HEUREUX COMME LAZZARO

ALICE ROHRWACHER

Un audacieux diptyque métaphorique, interprété par le subjuguant Adriano Tardiolo.

Comme son précédent film, Les Merveilles, le troisième long métrage d’Alice Rohrwacher se déploie dans une société paysanne à l’écart du monde. Là restent en vigueur des mécanismes de domination d’un autre âge, auxquels souscrivent tous les protagonistes : la comtesse avide, son fils stupide et arrogant… la communauté de paysans, hommes, femmes et enfants qui triment dans les champs de tabac. Parmi eux, Lazzaro est une sorte d’innocent que tous utilisent, et qui ne songe qu’à aider et obéir.

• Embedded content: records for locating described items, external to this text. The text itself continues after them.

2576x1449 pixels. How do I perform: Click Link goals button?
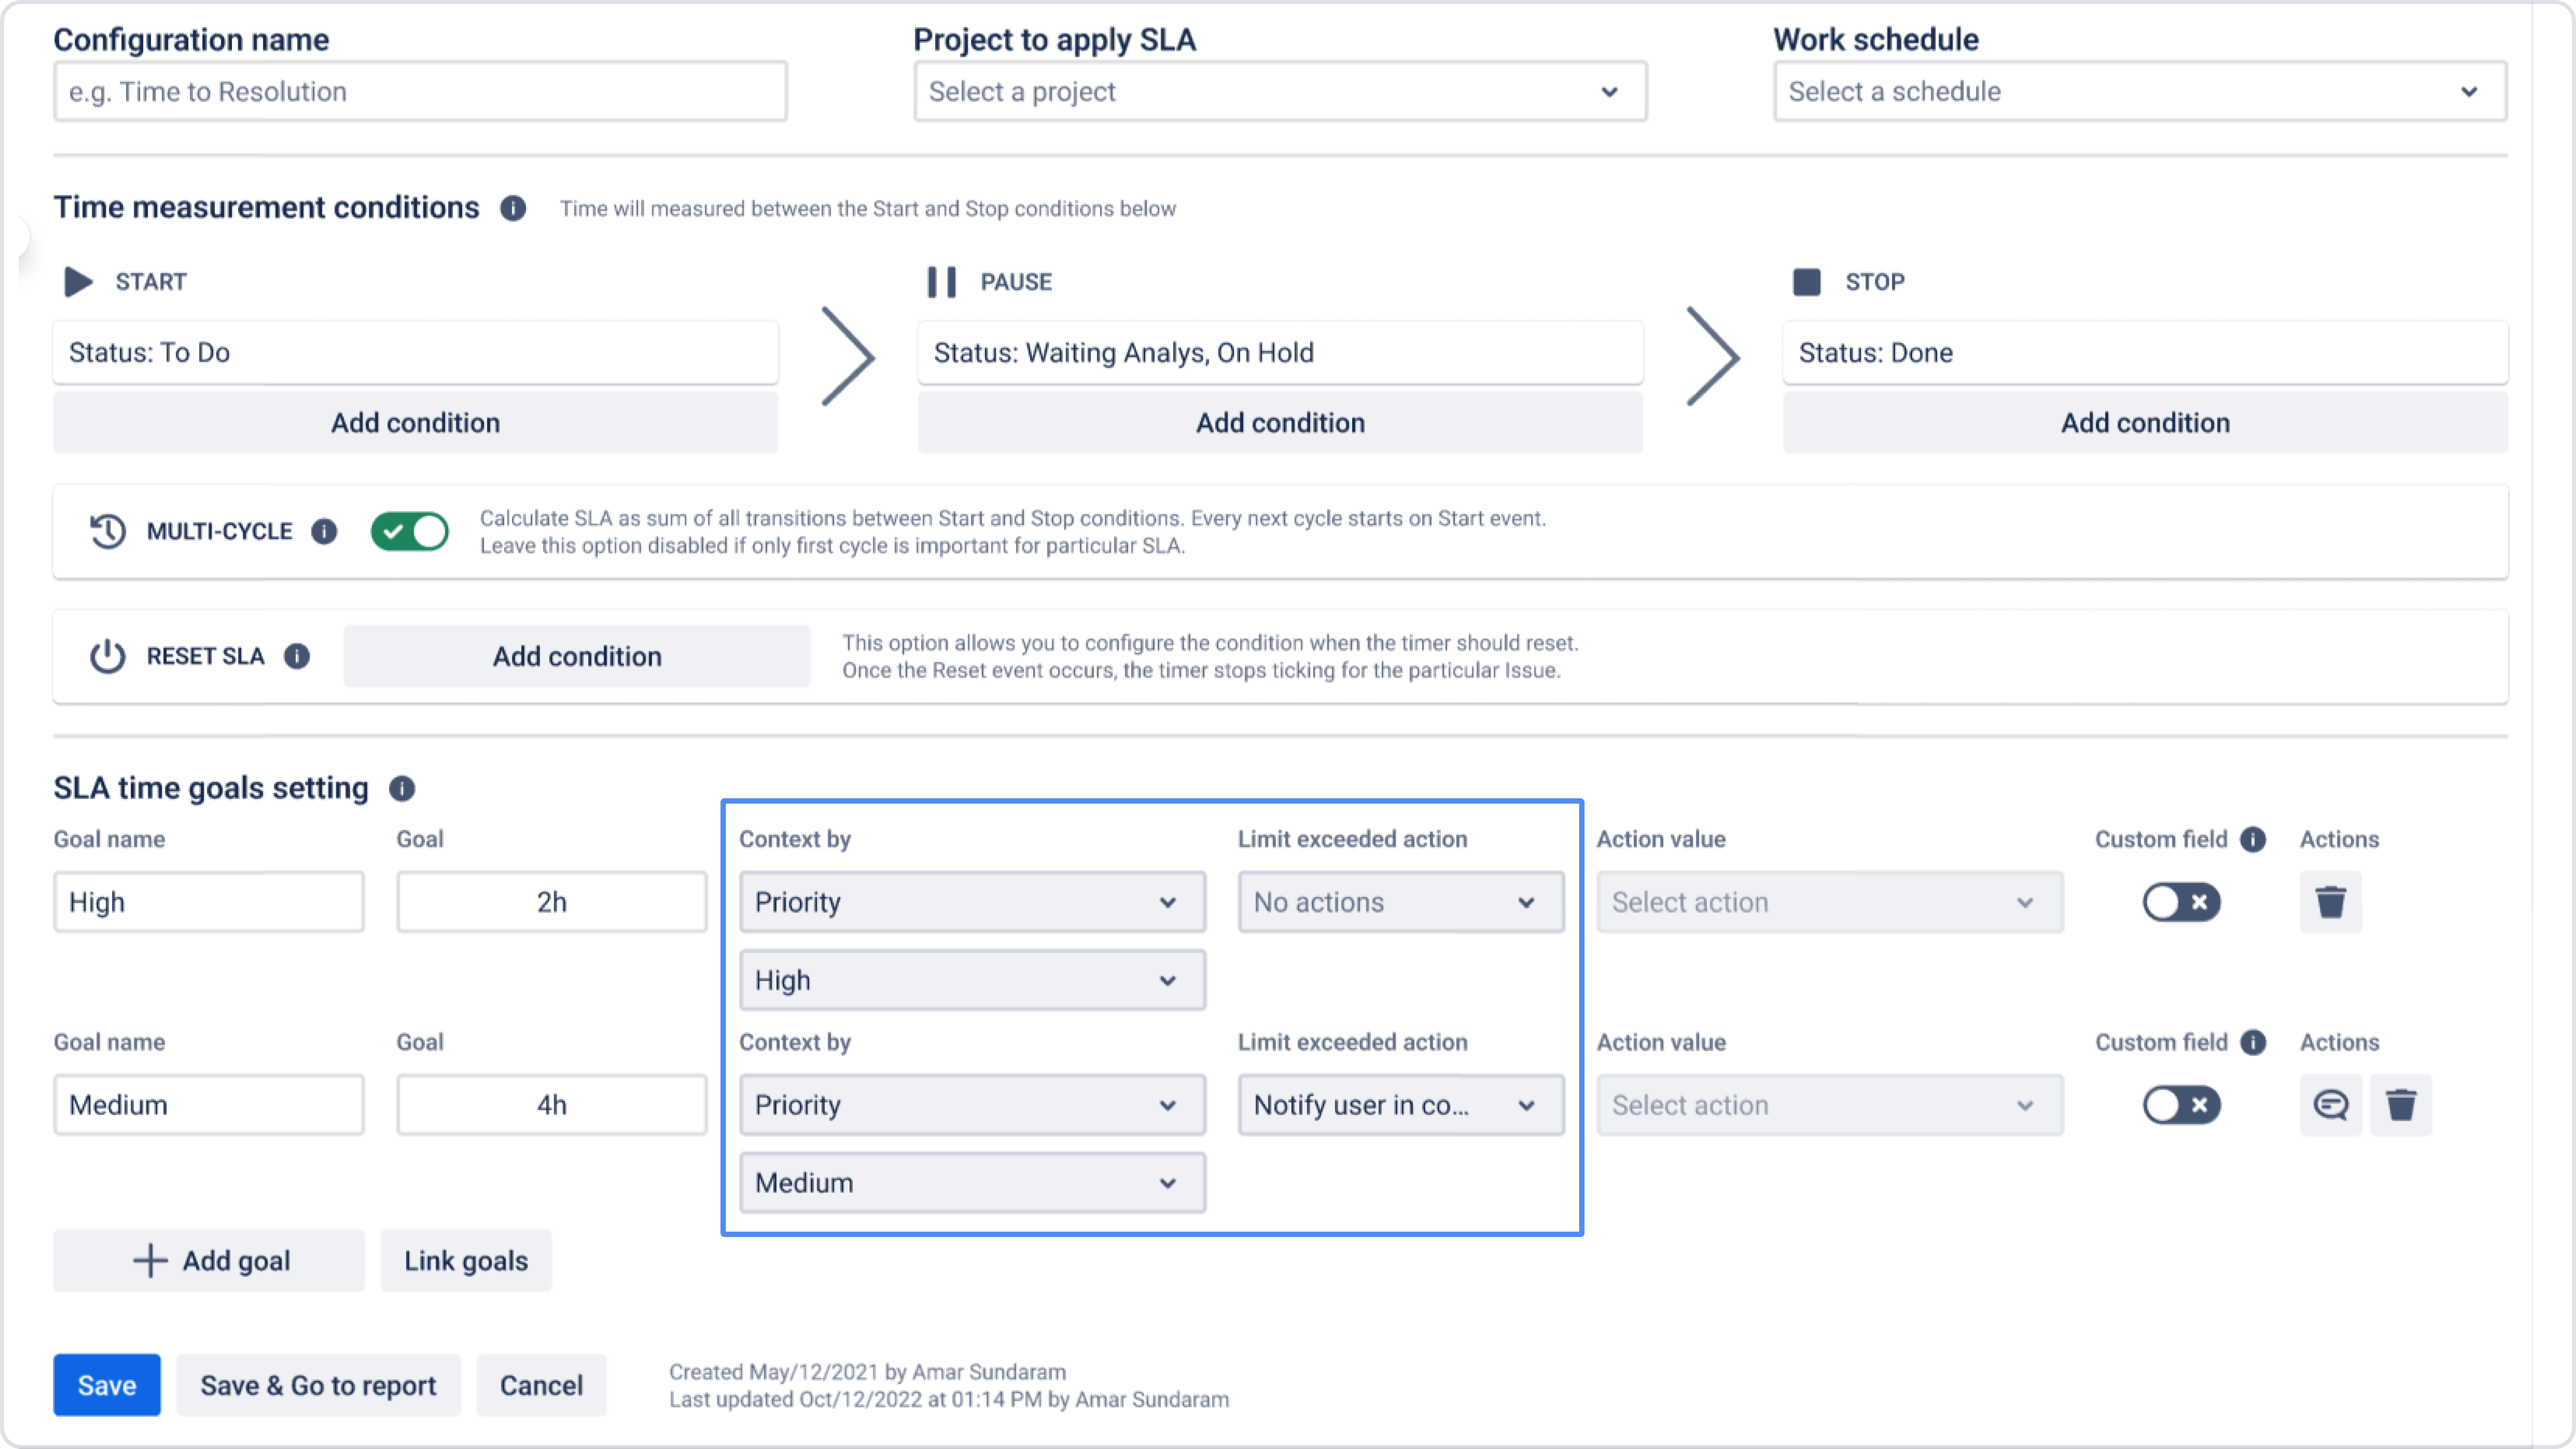[x=466, y=1261]

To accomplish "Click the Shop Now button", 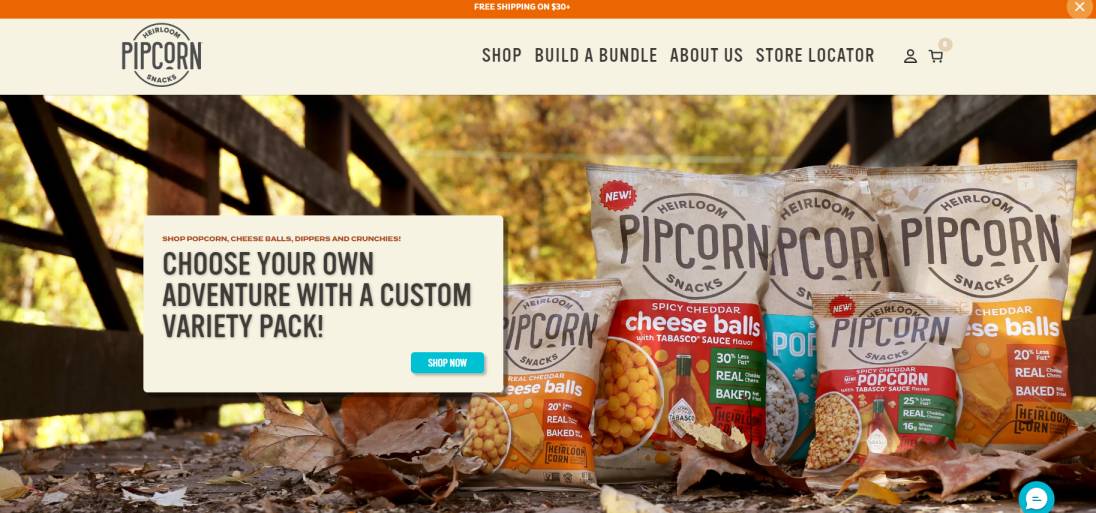I will 447,363.
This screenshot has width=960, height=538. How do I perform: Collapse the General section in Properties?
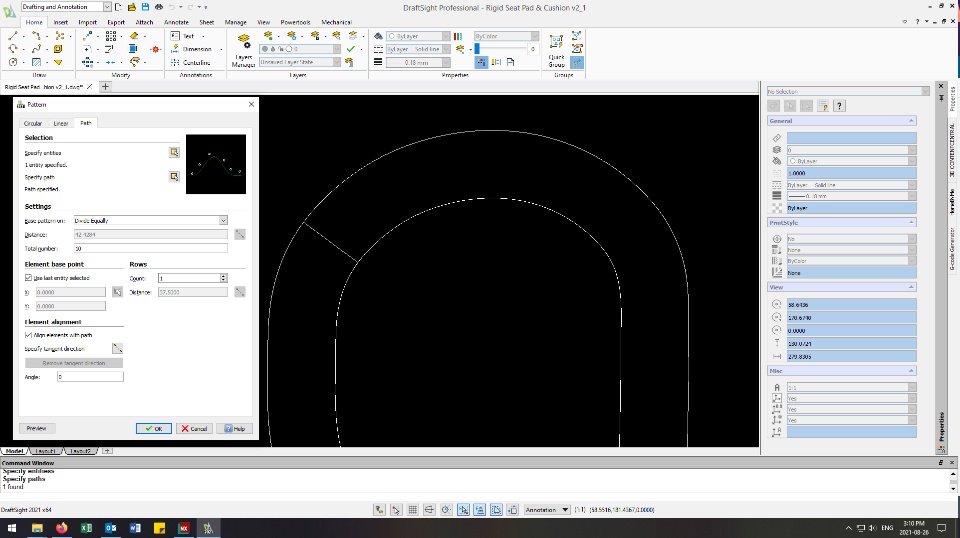click(910, 121)
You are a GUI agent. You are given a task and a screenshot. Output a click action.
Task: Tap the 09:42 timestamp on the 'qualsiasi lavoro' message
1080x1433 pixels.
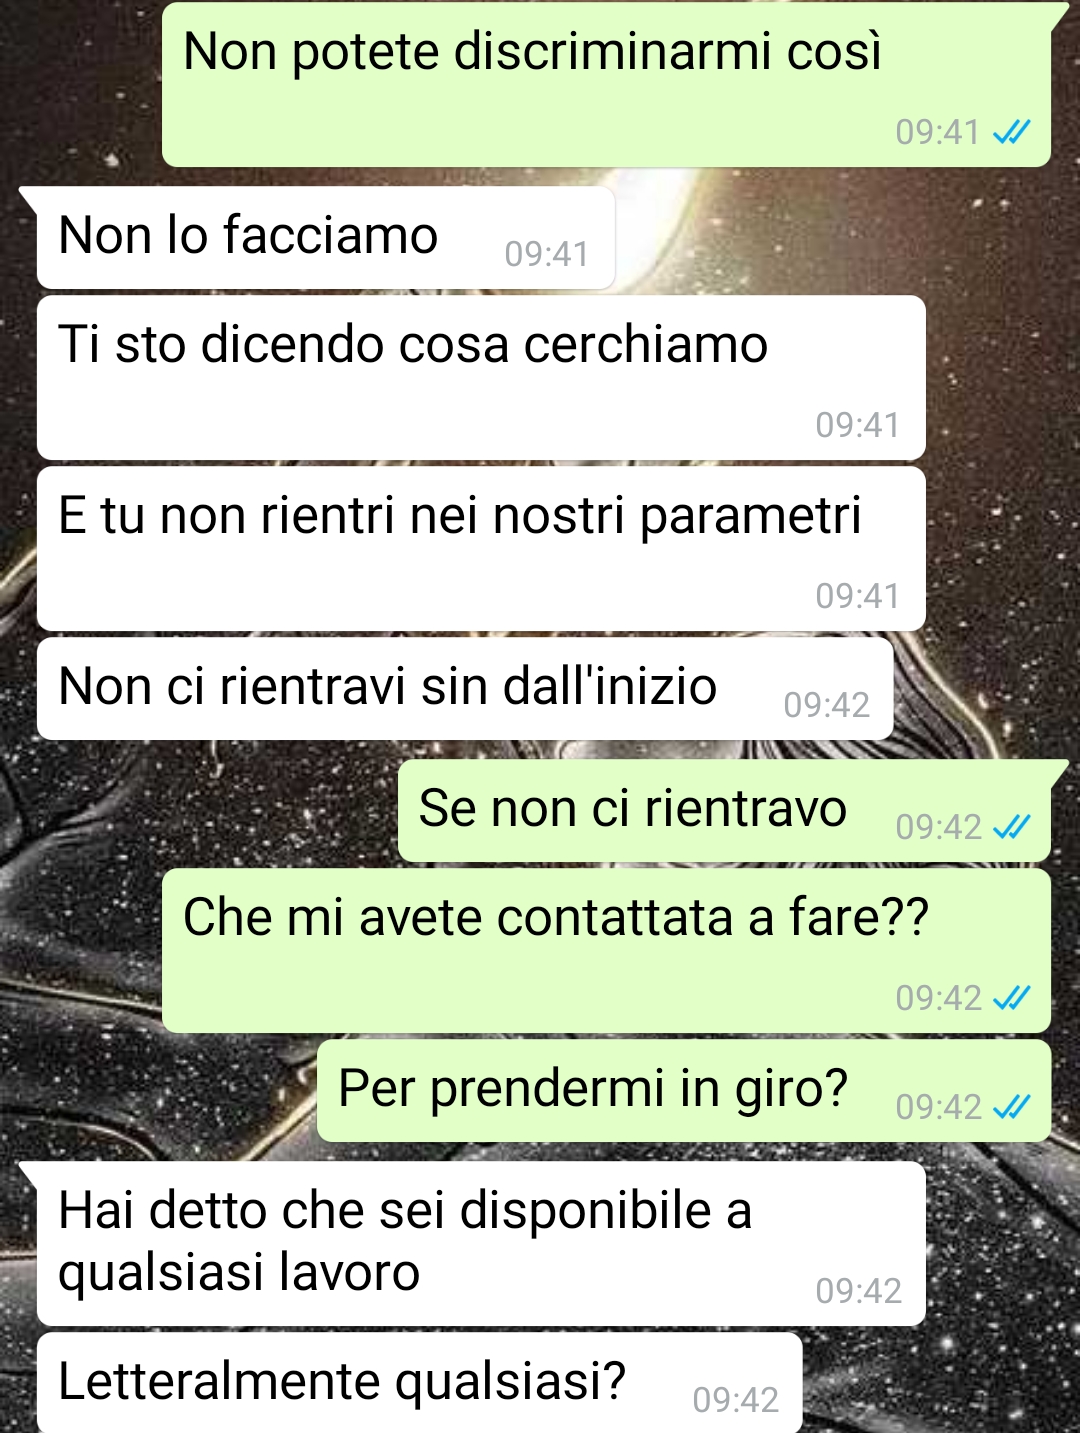[x=858, y=1291]
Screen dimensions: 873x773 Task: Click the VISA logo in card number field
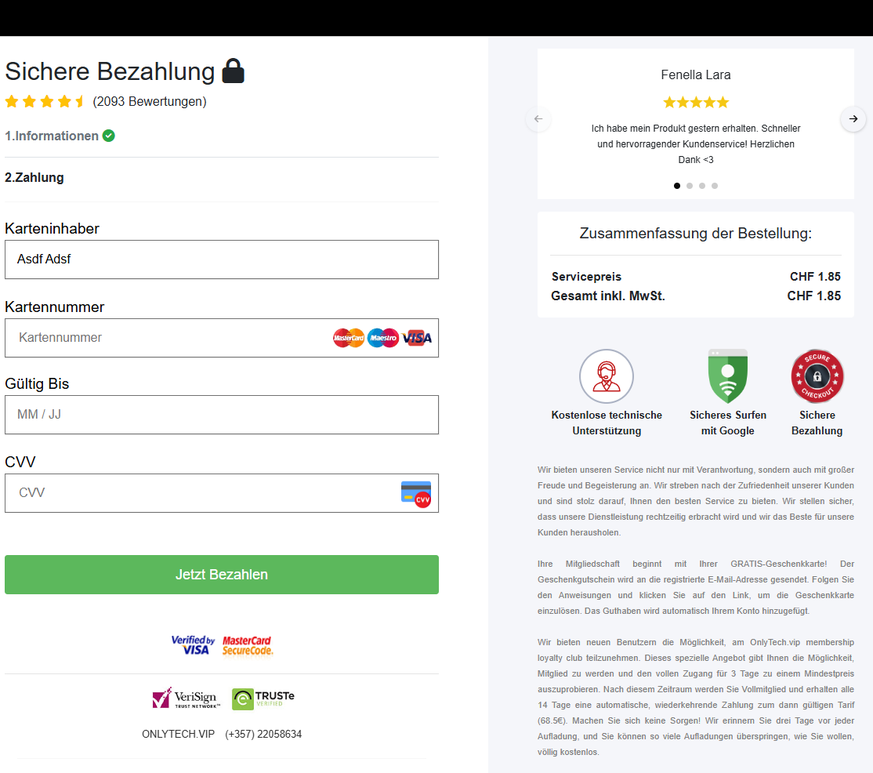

Ensuite, il adviendra bien des choses qu’il n’est pas nécessaire de raconter… L’important est ailleurs : chaque moment est comme saturé de possibilités supplémentaires, chaque image vibre de l’attention précise et douce aux visages, aux brins d’herbe, aux souffles d’air. Chaque plan, tout en montrant, en racontant, recèle la promesse d’un nombre infini d’autres sensations, d’autres histoires. Si le film est bien le récit d’un miracle, c’est qu’il est lui-même miraculeux. Autour de Lazzaro peuvent bien affluer des réminiscences venues de Buñuel, de De Sica, de Pasolini, d’Ermanno Olmi. Sa possible sainteté n’a pas plus à être décidée par le film, ou par ses spectateurs, que par les personnages. Il y a le mystère de ce qu’il est, de sa manière d’exister dans le monde… La réalisatrice ne se soucie ni de donner une leçon, ni d’affirmer une puissance fut-elle celle d’une artiste. Elle se contente de croire absolument, ingénument peut-être comme son héros, dans la force d’émotion et de suggestion du cinéma. C’est inexplicable, et d’une évidence absolue. C’est très beau.